Kemudian sub terminal ini diintegrasikan ke Terminal dengan menggunakan kabel BCC/
NYY 15 mm.
3. Untuk mengamankan tegangan lebih dari jaringan listrik, anda bisa menambah arester di
sistim instalasi listrik , dimana arester kemudian di hubungkan ke terminal grounding
dengan menngunakan kabel BC/NYY ukuran 15 mm.

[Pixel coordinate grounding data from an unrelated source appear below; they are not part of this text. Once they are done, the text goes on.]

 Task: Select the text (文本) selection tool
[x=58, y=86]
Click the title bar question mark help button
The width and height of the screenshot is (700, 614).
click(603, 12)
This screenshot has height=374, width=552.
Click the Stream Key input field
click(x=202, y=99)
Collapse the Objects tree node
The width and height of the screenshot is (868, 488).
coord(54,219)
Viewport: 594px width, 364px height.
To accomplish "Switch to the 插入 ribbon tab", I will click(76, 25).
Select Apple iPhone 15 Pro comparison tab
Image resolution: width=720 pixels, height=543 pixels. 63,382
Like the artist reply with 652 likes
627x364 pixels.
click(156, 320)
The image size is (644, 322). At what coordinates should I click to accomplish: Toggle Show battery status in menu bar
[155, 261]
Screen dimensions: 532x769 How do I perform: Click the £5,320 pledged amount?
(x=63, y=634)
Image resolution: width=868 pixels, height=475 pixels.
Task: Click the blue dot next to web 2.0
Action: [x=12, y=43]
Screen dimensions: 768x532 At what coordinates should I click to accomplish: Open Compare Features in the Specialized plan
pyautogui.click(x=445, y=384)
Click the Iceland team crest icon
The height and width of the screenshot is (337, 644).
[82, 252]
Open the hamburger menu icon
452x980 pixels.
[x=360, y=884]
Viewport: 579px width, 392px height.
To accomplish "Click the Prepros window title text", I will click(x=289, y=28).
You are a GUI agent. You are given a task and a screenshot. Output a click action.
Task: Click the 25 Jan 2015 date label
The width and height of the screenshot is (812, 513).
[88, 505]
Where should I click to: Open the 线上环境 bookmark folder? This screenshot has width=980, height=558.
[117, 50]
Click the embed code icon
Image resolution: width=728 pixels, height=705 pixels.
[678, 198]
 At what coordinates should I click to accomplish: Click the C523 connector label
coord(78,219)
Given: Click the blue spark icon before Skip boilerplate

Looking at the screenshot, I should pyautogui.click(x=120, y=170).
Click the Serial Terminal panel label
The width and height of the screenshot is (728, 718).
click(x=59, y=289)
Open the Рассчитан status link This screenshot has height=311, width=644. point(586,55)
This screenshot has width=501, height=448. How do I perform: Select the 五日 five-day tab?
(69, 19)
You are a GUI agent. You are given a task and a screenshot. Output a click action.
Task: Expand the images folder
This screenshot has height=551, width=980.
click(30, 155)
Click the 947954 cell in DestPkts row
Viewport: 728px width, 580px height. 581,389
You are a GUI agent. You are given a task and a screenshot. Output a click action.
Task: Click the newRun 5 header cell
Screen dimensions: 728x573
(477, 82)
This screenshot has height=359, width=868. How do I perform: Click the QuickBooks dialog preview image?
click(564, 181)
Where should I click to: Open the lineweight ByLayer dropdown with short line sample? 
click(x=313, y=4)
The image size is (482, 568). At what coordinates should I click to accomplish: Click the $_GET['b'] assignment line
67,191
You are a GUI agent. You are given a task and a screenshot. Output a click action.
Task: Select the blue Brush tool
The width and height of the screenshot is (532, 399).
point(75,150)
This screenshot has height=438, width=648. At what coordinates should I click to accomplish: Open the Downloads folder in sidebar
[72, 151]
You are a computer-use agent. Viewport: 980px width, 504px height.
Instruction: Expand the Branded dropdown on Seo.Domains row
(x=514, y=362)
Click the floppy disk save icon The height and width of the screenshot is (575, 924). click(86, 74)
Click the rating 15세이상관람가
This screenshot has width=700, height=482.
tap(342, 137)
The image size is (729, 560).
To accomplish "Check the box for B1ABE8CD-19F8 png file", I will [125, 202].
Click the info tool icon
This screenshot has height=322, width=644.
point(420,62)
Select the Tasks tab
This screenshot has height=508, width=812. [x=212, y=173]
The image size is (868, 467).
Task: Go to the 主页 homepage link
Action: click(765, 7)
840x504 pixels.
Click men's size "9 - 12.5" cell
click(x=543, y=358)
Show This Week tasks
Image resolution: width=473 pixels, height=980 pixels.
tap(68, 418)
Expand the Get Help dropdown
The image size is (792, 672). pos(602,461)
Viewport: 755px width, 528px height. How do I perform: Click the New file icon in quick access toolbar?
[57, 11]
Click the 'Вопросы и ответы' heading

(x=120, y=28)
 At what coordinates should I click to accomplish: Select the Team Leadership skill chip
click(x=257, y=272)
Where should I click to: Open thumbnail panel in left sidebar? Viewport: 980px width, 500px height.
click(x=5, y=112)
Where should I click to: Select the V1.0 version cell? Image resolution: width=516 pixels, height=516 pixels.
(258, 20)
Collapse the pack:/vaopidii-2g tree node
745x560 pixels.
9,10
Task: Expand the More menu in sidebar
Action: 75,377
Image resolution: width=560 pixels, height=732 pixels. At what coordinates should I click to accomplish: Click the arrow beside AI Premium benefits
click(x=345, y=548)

4. Terminal adalah pusat yang menghubungkan beberapa kabel sebelum diteruskan ke
pembumian / pentanahan. Bahan terminal dapat menggunakan plat tembaga dengan ukuran
10 x 30 cm.Terminal bisa dibuatkan diluar bangunan rumah dengan menempatkannya di
sebuah bak kontrol. Kemudian terminal dihubungkan ke sistim pembumian dengan
menggunakan kabel BC ukuran 50 mm.
5. Sebagaimana persyaratan dalam pentanahan dimana dianjurkan nilai tahanan sitim
pembumian adalah dibawah 3 ohm untuk kemanan barang-barang elektronik . Pada
dasarnya untuk sistim pembumian yang bagus adalah berhubungan dengan tanah dimana
pipa dipasangkan, dimana kekedapan tanah yang tinggi adalah tempat yang paling bagus
untuk mendapatkan nilai tahanan pembumian yang rendah. Dianjurkan tidak menanam
pipa didaerah berpasir ataupun berbatu, karena biasanya nilai tahanan pembumian akan
semakin tinggi.
6. Untuk mendapatkan hasil yang maksimal anda bisa menambahkan beberapa pipa tembaga
yang saling terintegarasi. Atau cara lain bisa dilakukan dengan menanam pipa dalam
hingga lebih dari 20 m. Bilamana nilai tersebut tidak dapat dicapai, sitim pembumian dapat
ditambahkan dengan memasangkan cooper plate yang ditanamkan bersamaan dengan
bentonite.
Gambar :
BAB III
KESIMPULAN

Gedung-gedung bertingkat sangat penting untuk di beri proteksi penangkal petir, karena
petir terjadi akibat adanya perpindahan muatan elektron dan muatan proton, dan biasanya
terjadi antara muatan yang ada di awan dengan muatan yang ada di bumi. Gedung-gedung
yang tinggi mengandung salah satu muatan tersebut, Oleh sebab itu bangunan yang tinggi
lebih cenderung mudah tersambar petir. Pada dasarnya proteksi perlindungan penangkal petir
dipasang untuk melindungi struktur bangunan atau fisik maupun melindungi peralatan pada
bangunan tersbut. "SEVEN POINT PLAN" merupaka metode perencanaan pemasangan
proteksi penangkal petir. Tujuan dari "SEVEN POINT PLAN" adalah menyiapkan sebuah
perlindungan efective dan dapat di andalkan terhadap serangan petir, "Seven Point Plan'
tersebut meliputi :
1. Menangkap Petir
2. Menyalurkan Arus Petir
3. Menampung Petir
4. Proteksi Grounding Sistem
5. Proteksi Jalur Power Listrik
6. Proteksi Jalur PABX
7. Proteksi Jalur Elektronik
Dan untuk wilayah yang diamankan penangkal petir luas radius proteksi ditentukan
berdasarkan hitungan yang terdapat di dalam standard yang berlaku dan luas radius proteksi
setiap lokasi berbeda-beda meskipun dengan air teminal yang sama karena perbedaan tingkat
proteksi yang dihitung dari faktor resiko sambaran petir.